Activity →
Everything from the line holding "Open the Updated sort order dropdown" through the end of the records should be printed exactly, apart from the pictures.

Dataset records →

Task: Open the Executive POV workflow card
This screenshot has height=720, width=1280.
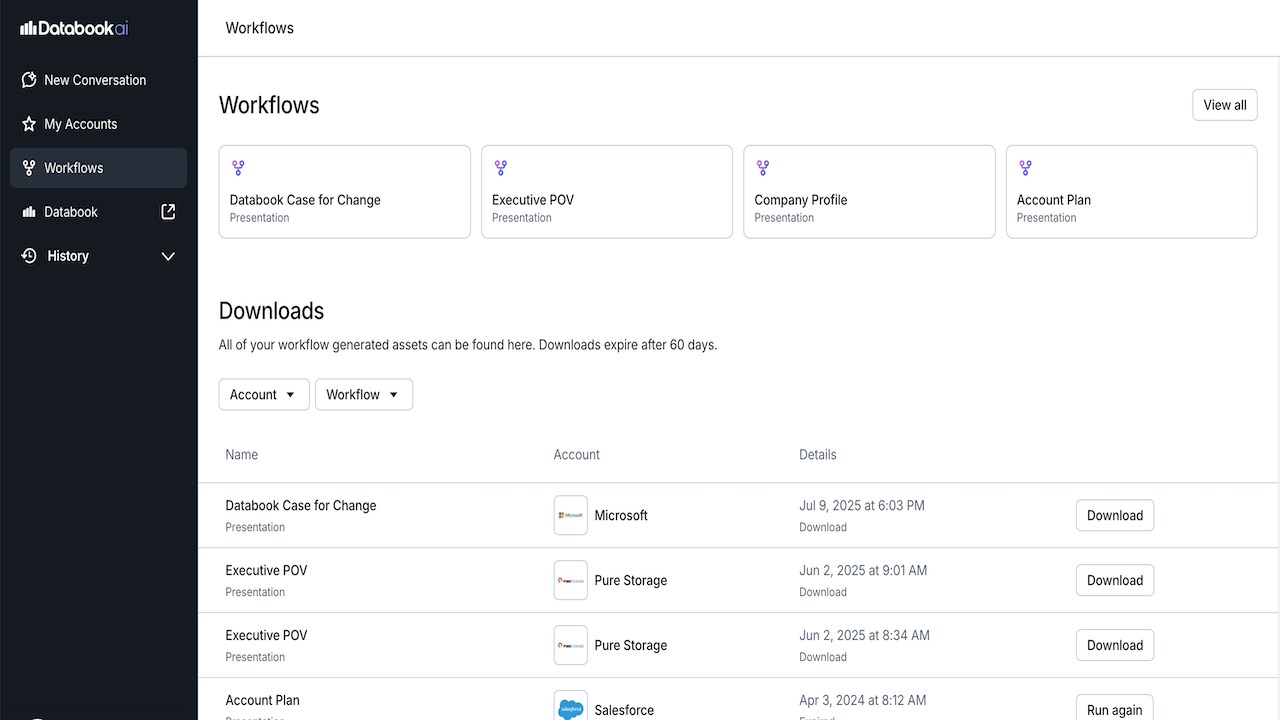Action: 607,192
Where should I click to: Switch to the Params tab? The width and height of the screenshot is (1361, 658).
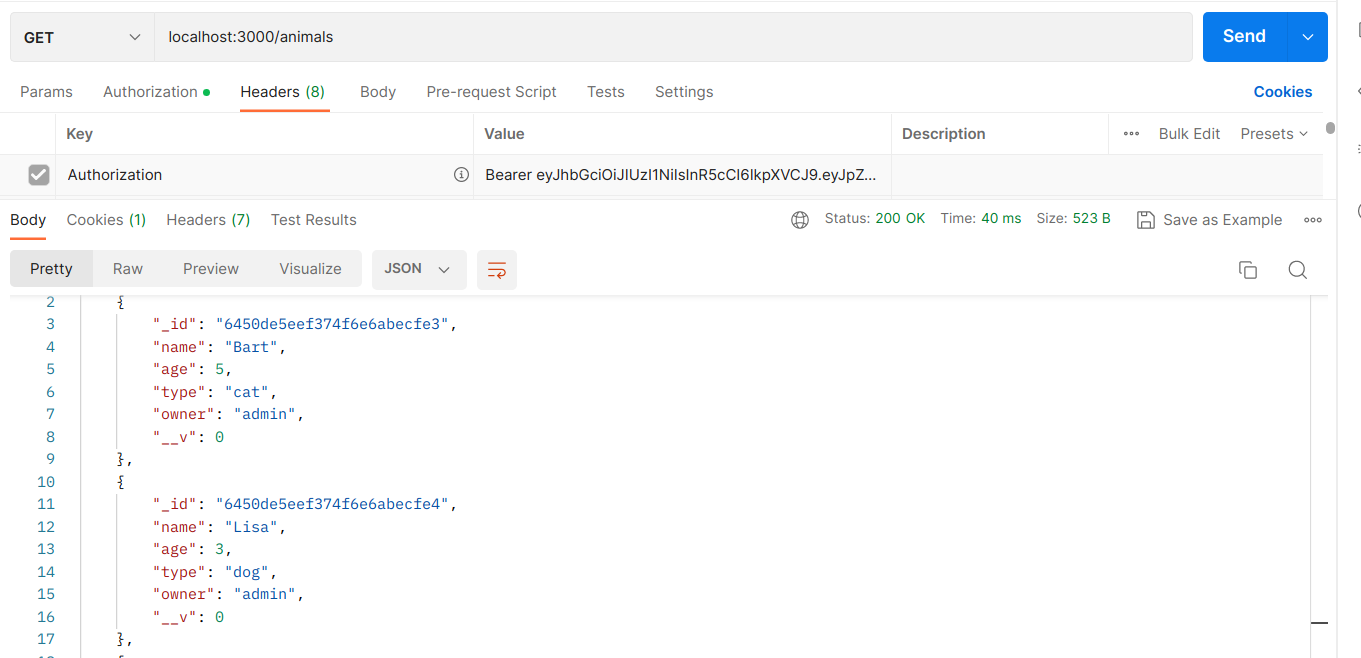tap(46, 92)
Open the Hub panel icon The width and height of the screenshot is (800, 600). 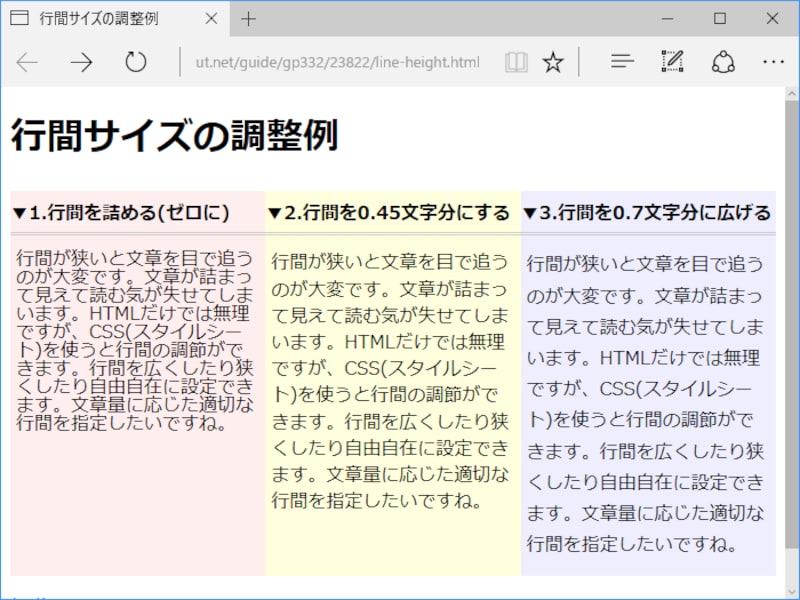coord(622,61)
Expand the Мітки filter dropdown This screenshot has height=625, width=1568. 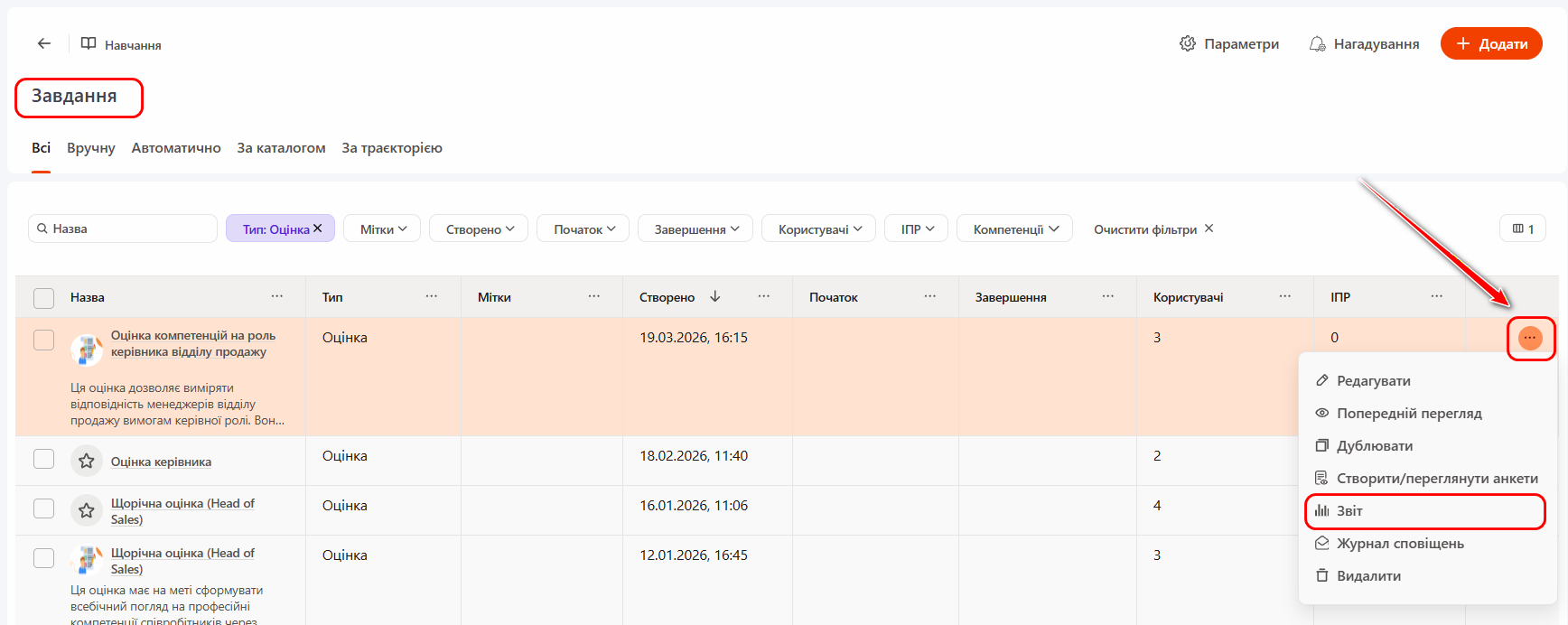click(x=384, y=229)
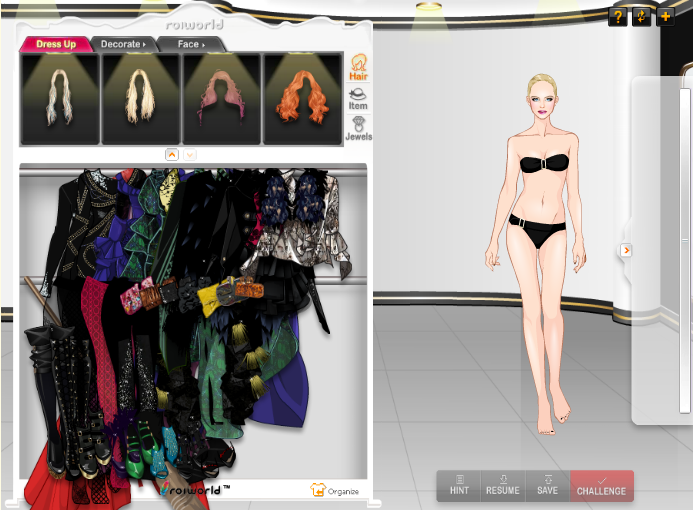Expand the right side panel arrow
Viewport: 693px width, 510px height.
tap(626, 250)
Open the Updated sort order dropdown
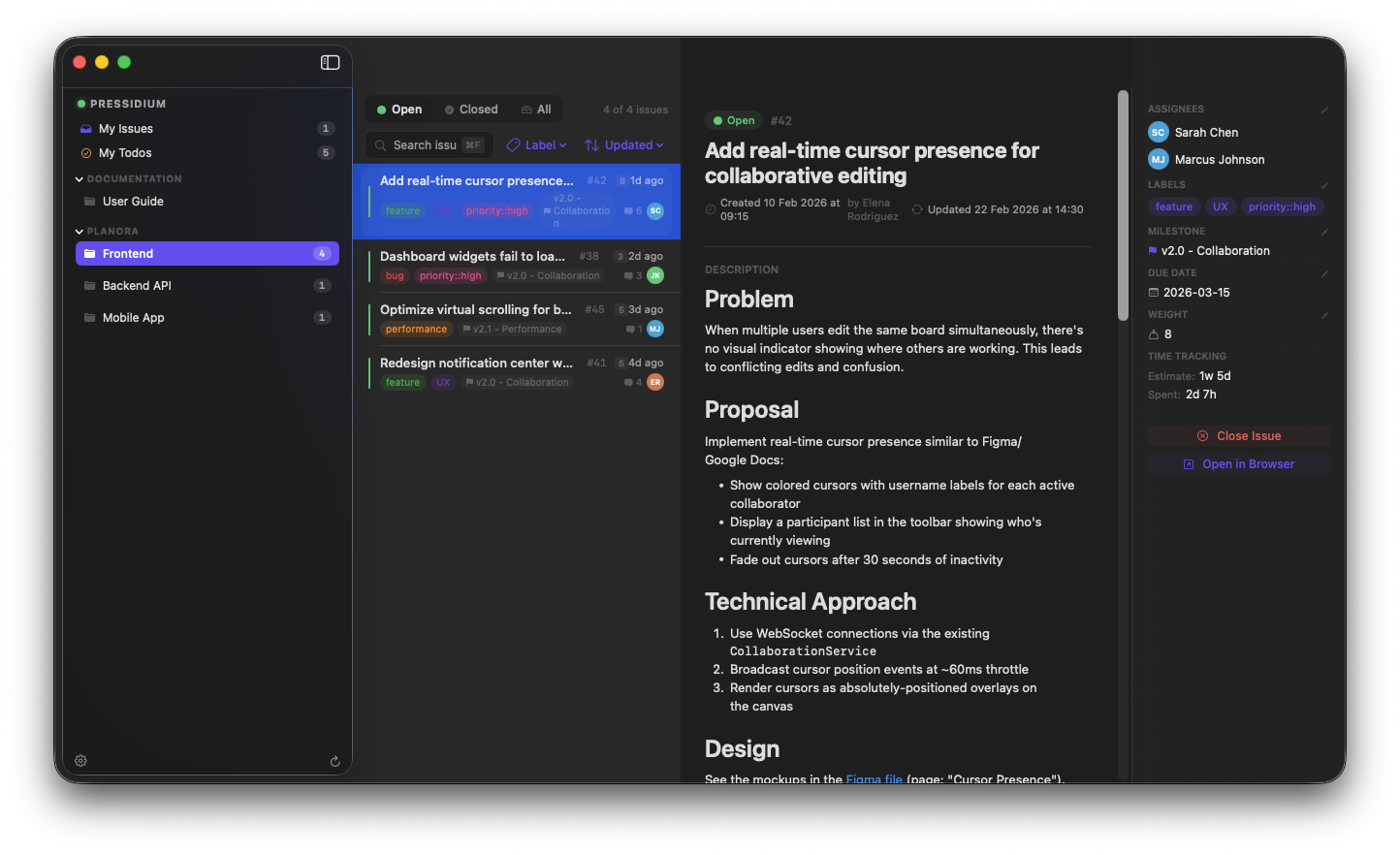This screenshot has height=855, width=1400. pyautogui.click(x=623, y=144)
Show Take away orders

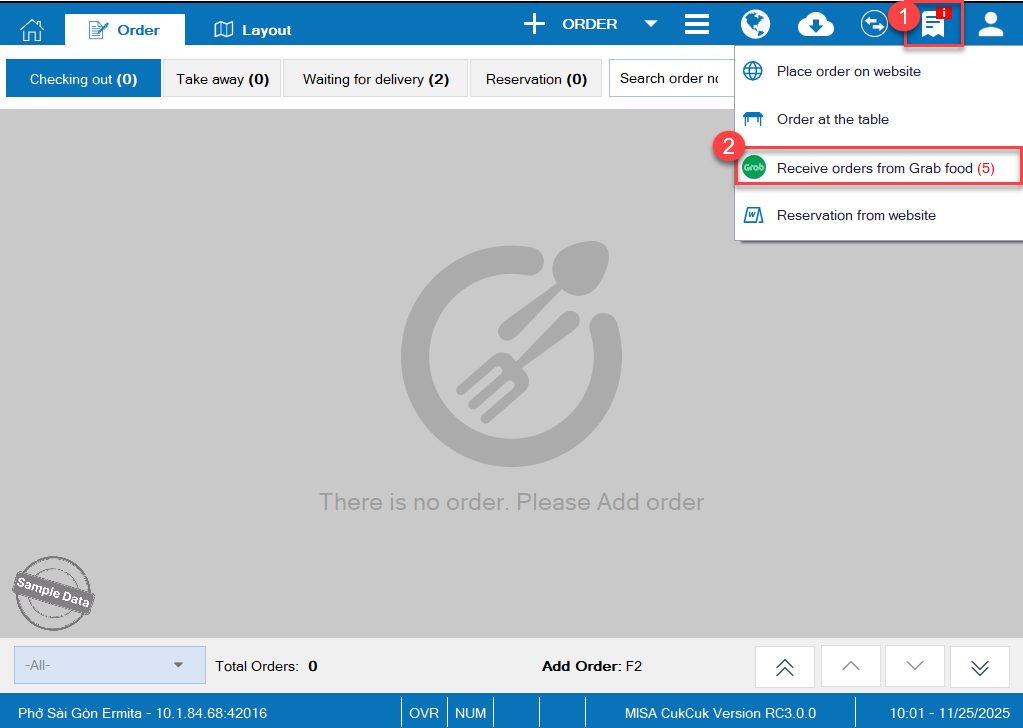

Written response →
Open the Updated sort order dropdown
This screenshot has height=855, width=1400. pyautogui.click(x=623, y=144)
Show Take away orders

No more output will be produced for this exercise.